Most of Steamboat's teaching positions are filled

While school is out, Steamboat Springs School District officials have been working to fill most of their open teaching and staff positions.

Steamboat Springs High School had more openings than any other district school. Principal Mike Knezevich said he’s spent weekdays, some weekends and even Saturday nights since school let out finding and hiring qualified candidates.

In most cases, finding the right people has not been too tough.

“I’ve been very impressed with the candidate pool,” Knezevich said.

In the past, there typically have been one or two qualified candidates for a position, he said. But this year, there have been as many as five for some positions.

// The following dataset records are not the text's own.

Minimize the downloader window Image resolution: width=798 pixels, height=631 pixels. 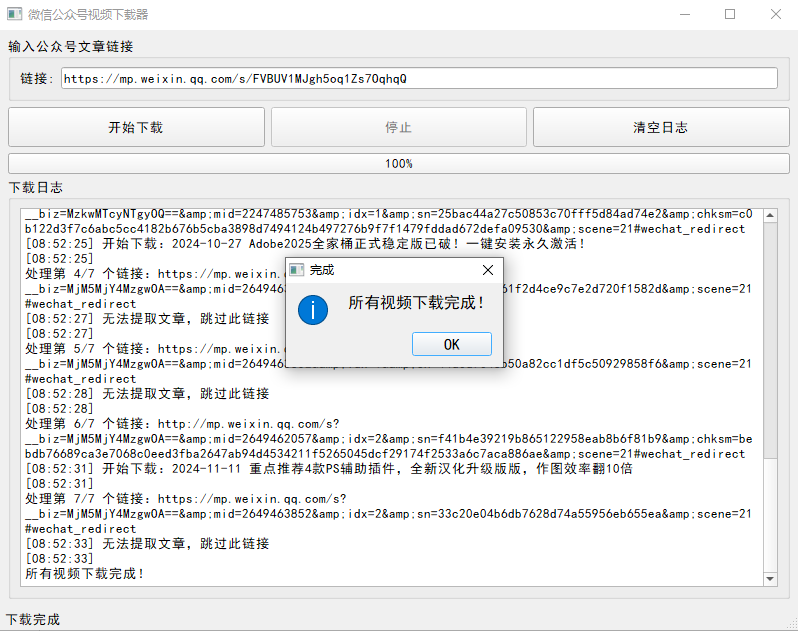coord(684,15)
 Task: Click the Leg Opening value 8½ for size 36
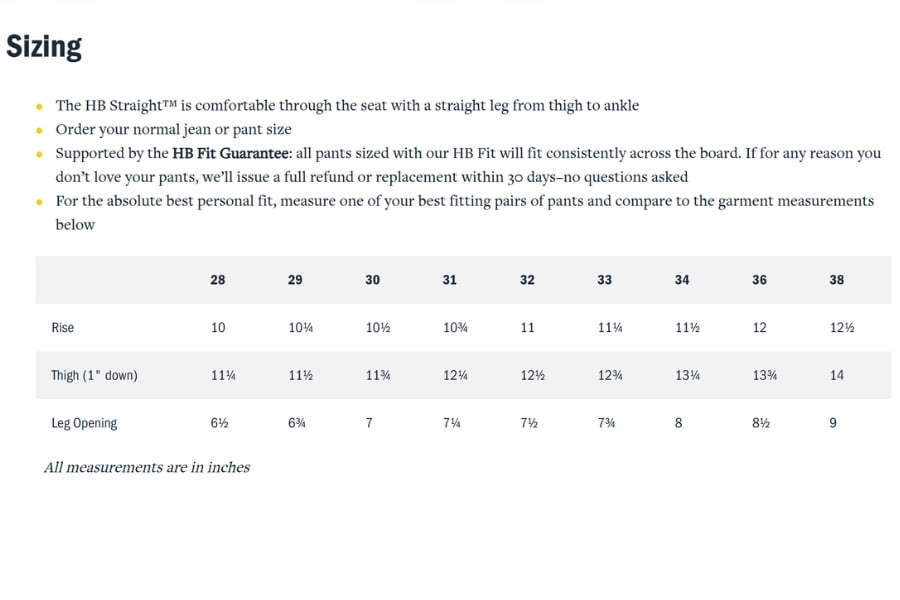(x=761, y=423)
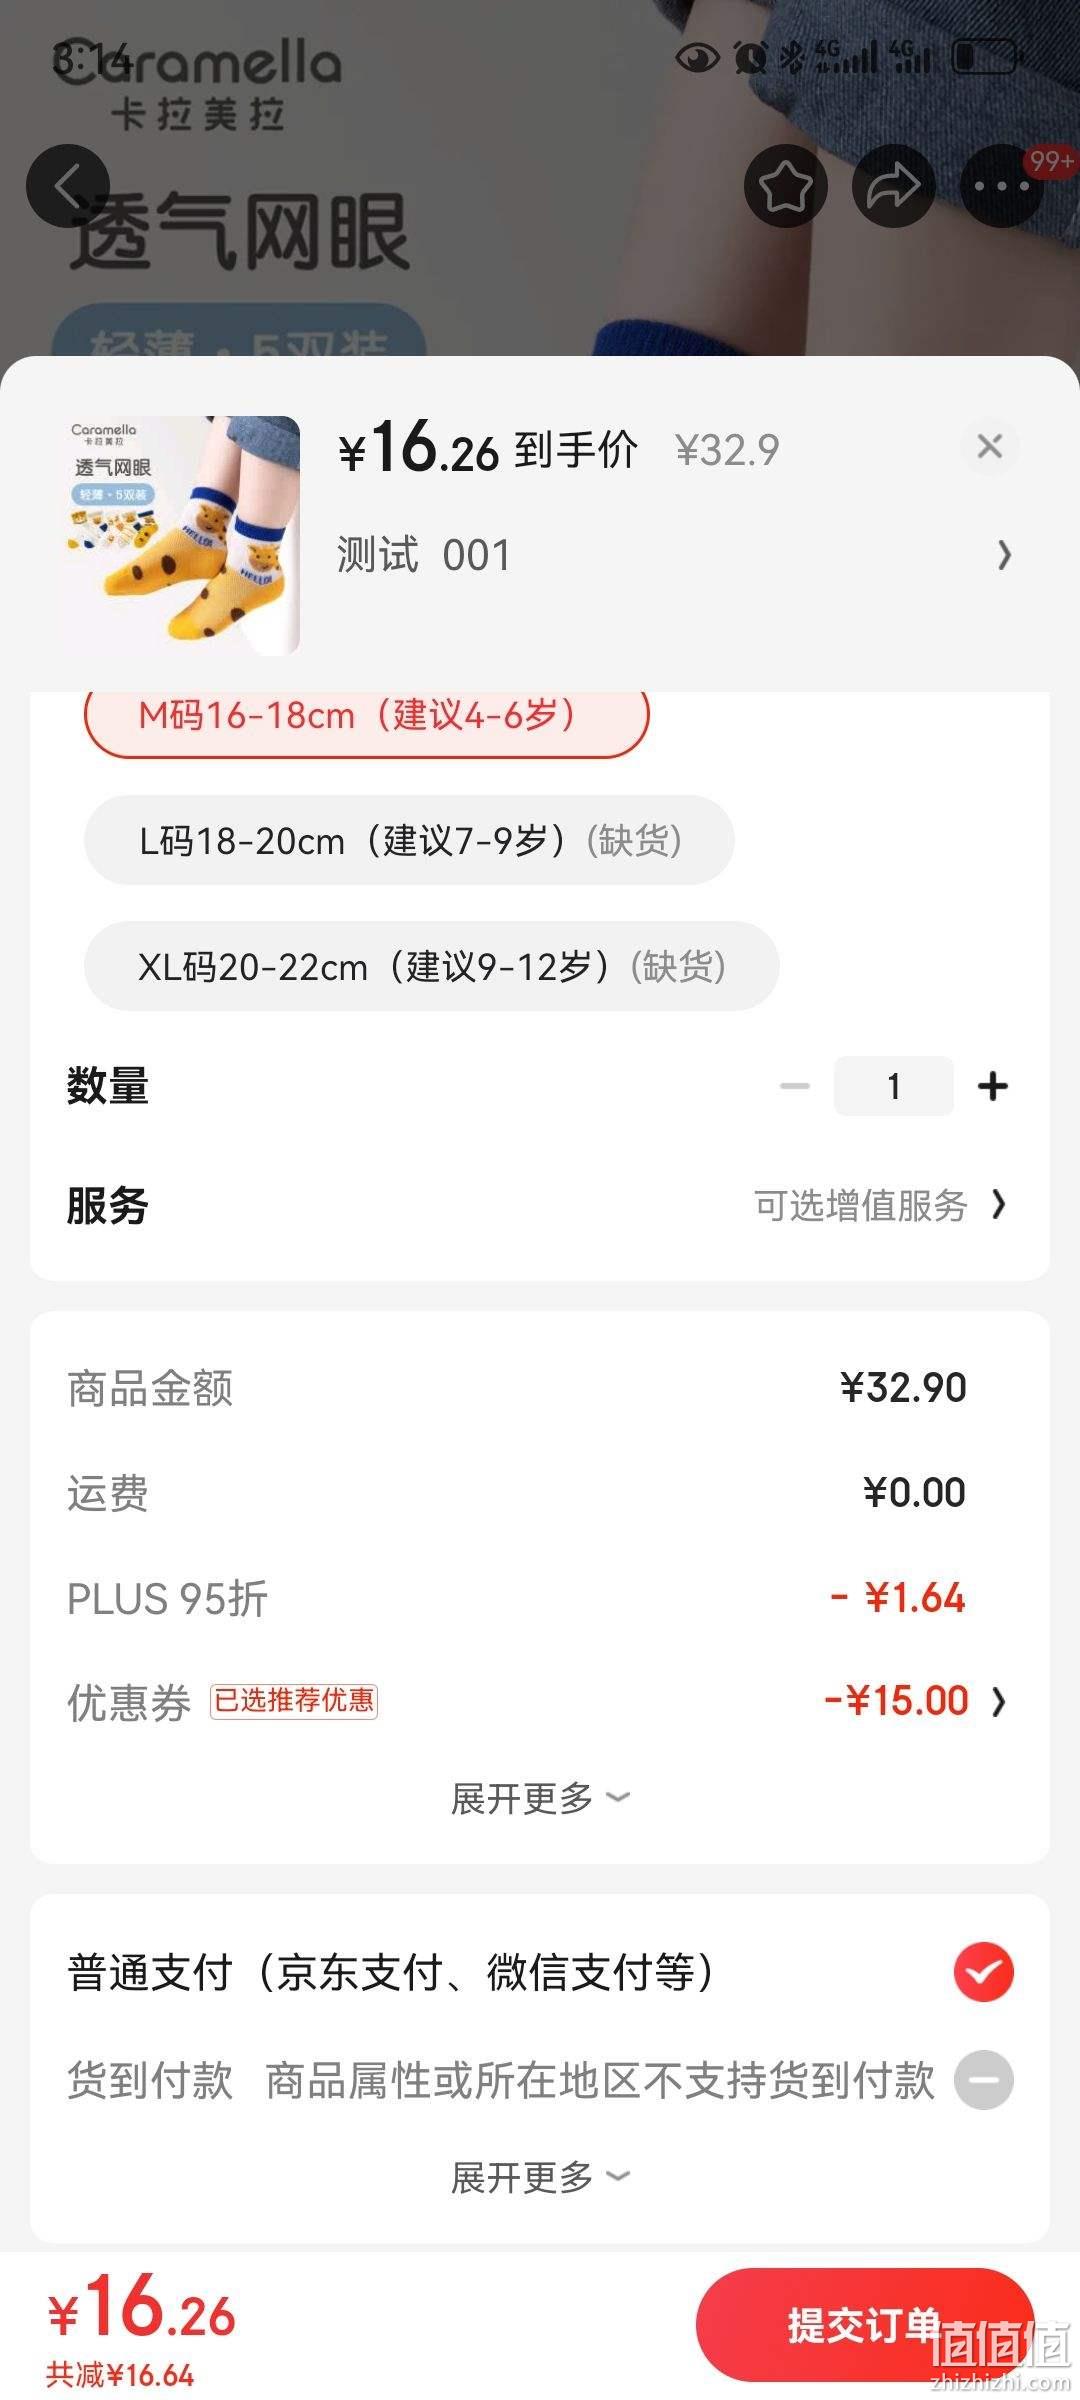Tap 共减¥16.64 discount details
1080x2400 pixels.
(x=120, y=2375)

The school district is attractive to candidates for various reasons, he said, including that it is a high-achieving district that receives lots of community support.

There are only a few key positions that remain to be filled, Knezevich said. Those include an English as a Second Language aide and a sports injuries/trainer position, as well as one art position, which was offered to a candidate who declined it.

Other than those positions, the high school is close to having the staff it needs for next year, Knezevich said.

This year, the school district is using a different hiring process, in which candidates at each school are hired by the school’s principal, Superintendent Donna Howell said. Last year, an interview committee ranked the candidates and had to come to a consensus on which candidate to hire.

It makes sense for administrators to have responsibility and accountability for their hires, Howell said. And principals are better able to incorporate information in addition to what is attained through candidate interviews and resumes.

Those interview committees still play a key role in the hiring process by giving input to each principal, Howell said. Principals consider that input, along with conversations with candidate references and other information before making a final decision.

Knezevich also emphasized the importance of the interview committees, which include students, parents, teachers, staff and community members.

“I have to have all of those different viewpoints,” he said.

Also, to better evaluate candidates, the school district has added an assessment called The Gallup Organization’s TeacherInsight. The review assesses whether candidates possess the qualities of effective teachers, Howell said.

“It’s those intangible, innate characteristics that people bring to the job that you don’t often pick up in a typical interview,” Howell said. “It gives us that one extra piece of information to make sure we get the best teacher in every classroom.”